- What you are asked to do
Please rewrite the entries from the line with "Image resolution: width=988" up to and including the line with "point(326,663)", swapping every "accomplish" for "achieve" and leaving all else unchanged.

- Source records
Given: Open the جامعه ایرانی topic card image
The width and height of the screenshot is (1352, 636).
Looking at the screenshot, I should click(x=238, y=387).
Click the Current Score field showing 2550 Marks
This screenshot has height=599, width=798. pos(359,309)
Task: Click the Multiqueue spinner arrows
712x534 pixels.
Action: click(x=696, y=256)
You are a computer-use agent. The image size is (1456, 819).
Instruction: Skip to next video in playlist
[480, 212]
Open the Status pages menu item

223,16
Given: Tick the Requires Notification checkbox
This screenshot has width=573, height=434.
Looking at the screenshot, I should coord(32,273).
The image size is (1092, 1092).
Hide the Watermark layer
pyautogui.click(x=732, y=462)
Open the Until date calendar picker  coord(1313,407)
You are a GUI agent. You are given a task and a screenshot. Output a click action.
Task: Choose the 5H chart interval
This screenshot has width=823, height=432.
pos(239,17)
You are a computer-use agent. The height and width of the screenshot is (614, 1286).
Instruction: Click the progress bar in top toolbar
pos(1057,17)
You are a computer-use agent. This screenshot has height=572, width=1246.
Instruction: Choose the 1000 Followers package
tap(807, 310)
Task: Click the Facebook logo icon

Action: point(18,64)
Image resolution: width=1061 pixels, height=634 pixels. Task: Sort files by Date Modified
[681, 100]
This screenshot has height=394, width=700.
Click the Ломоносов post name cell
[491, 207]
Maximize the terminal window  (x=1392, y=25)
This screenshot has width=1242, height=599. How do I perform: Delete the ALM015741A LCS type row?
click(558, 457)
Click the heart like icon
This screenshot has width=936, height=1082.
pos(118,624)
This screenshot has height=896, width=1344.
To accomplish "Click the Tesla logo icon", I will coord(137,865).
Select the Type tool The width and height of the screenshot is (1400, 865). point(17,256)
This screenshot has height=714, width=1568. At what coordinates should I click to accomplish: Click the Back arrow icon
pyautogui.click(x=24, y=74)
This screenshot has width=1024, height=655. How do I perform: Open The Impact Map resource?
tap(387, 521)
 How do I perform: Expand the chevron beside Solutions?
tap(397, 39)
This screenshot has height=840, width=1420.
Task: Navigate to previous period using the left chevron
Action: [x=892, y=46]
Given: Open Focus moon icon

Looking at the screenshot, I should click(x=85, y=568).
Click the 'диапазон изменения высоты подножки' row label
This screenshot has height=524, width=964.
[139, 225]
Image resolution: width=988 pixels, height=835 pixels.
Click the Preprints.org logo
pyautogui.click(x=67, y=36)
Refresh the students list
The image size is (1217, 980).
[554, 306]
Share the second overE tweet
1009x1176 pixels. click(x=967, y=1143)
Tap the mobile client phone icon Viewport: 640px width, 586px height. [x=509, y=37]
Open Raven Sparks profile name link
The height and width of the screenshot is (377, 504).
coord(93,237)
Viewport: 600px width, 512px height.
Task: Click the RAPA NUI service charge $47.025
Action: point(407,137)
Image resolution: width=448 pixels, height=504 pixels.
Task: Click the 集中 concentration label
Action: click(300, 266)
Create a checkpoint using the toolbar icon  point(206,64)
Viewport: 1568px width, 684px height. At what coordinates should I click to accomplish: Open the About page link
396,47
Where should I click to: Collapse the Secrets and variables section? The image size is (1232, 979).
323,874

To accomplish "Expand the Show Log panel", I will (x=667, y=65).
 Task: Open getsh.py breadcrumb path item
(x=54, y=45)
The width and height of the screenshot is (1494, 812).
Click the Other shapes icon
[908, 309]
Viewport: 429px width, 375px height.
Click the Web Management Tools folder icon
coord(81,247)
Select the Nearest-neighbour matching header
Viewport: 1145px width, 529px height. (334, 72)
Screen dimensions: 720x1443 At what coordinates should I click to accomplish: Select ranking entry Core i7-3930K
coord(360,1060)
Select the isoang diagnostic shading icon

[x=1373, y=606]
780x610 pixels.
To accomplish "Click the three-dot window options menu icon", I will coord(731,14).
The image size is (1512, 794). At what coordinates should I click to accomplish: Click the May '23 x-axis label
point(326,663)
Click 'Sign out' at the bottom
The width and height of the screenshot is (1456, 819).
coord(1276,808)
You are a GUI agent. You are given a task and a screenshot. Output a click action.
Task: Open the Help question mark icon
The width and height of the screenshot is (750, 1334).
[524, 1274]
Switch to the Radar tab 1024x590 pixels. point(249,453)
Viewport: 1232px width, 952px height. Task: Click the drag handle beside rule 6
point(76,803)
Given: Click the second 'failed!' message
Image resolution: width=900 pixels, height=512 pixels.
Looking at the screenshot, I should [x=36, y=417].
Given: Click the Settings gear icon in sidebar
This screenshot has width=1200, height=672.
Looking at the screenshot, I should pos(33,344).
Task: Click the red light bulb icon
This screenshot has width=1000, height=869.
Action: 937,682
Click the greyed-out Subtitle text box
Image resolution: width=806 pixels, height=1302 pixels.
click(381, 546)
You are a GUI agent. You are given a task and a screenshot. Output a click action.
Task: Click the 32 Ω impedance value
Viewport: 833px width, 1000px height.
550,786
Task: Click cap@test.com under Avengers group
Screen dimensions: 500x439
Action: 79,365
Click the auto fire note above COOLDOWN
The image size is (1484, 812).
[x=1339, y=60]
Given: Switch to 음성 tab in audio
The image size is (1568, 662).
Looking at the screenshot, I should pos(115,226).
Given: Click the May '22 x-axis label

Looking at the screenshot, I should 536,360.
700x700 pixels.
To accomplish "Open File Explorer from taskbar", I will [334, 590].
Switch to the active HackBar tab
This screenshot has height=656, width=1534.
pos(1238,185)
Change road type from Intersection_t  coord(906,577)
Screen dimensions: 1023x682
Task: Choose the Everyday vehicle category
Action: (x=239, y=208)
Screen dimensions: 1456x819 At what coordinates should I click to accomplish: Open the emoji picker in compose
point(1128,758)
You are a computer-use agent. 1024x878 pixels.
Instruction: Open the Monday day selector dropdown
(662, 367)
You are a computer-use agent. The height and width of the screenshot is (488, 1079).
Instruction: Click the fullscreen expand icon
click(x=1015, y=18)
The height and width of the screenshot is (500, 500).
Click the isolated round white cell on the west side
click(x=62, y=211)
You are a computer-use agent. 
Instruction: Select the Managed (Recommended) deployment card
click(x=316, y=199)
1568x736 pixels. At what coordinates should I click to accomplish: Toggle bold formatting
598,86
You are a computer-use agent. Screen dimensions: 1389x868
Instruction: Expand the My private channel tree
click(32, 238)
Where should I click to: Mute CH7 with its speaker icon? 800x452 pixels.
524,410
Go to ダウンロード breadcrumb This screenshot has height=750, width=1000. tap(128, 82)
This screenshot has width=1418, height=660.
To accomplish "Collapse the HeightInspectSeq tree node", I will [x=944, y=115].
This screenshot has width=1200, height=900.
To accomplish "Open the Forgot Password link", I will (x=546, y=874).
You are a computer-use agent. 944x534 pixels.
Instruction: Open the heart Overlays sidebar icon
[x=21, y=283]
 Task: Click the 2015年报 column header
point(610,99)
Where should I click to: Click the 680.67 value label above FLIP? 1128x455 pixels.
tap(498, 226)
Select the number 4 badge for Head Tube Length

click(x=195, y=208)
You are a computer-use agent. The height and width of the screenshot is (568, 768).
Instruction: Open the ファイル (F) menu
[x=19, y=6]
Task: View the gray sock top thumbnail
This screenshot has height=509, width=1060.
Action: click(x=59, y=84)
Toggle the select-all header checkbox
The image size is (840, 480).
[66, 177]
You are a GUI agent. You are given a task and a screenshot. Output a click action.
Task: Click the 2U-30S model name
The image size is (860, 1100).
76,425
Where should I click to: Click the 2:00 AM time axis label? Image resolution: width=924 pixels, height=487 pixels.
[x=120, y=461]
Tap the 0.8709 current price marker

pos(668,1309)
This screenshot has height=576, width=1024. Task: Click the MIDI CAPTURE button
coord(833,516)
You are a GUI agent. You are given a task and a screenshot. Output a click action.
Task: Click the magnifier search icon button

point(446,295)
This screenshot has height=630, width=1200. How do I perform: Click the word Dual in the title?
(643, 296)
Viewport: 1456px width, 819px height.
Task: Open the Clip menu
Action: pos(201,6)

- Written answer
Image resolution: width=988 pixels, height=835 pixels.
Click the Preprints.org logo
pyautogui.click(x=67, y=36)
Refresh the students list
The image size is (1217, 980).
[554, 306]
Share the second overE tweet
1009x1176 pixels. click(x=967, y=1143)
Tap the mobile client phone icon Viewport: 640px width, 586px height. [x=509, y=37]
Open Raven Sparks profile name link
The height and width of the screenshot is (377, 504).
coord(93,237)
Viewport: 600px width, 512px height.
Task: Click the RAPA NUI service charge $47.025
Action: point(407,137)
Image resolution: width=448 pixels, height=504 pixels.
Task: Click the 集中 concentration label
Action: click(300, 266)
Create a checkpoint using the toolbar icon  point(206,64)
Viewport: 1568px width, 684px height. At what coordinates should I click to achieve: Open the About page link
396,47
Where should I click to: Collapse the Secrets and variables section? The image size is (1232, 979).
323,874

To achieve "Expand the Show Log panel", I will (x=667, y=65).
 Task: Open getsh.py breadcrumb path item
(x=54, y=45)
The width and height of the screenshot is (1494, 812).
Click the Other shapes icon
[908, 309]
Viewport: 429px width, 375px height.
Click the Web Management Tools folder icon
coord(81,247)
Select the Nearest-neighbour matching header
Viewport: 1145px width, 529px height. (334, 72)
Screen dimensions: 720x1443 At what coordinates should I click to achieve: Select ranking entry Core i7-3930K
coord(360,1060)
Select the isoang diagnostic shading icon

[x=1373, y=606]
780x610 pixels.
To achieve "Click the three-dot window options menu icon", I will coord(731,14).
The image size is (1512, 794). At what coordinates should I click to achieve: Click the May '23 x-axis label
point(326,663)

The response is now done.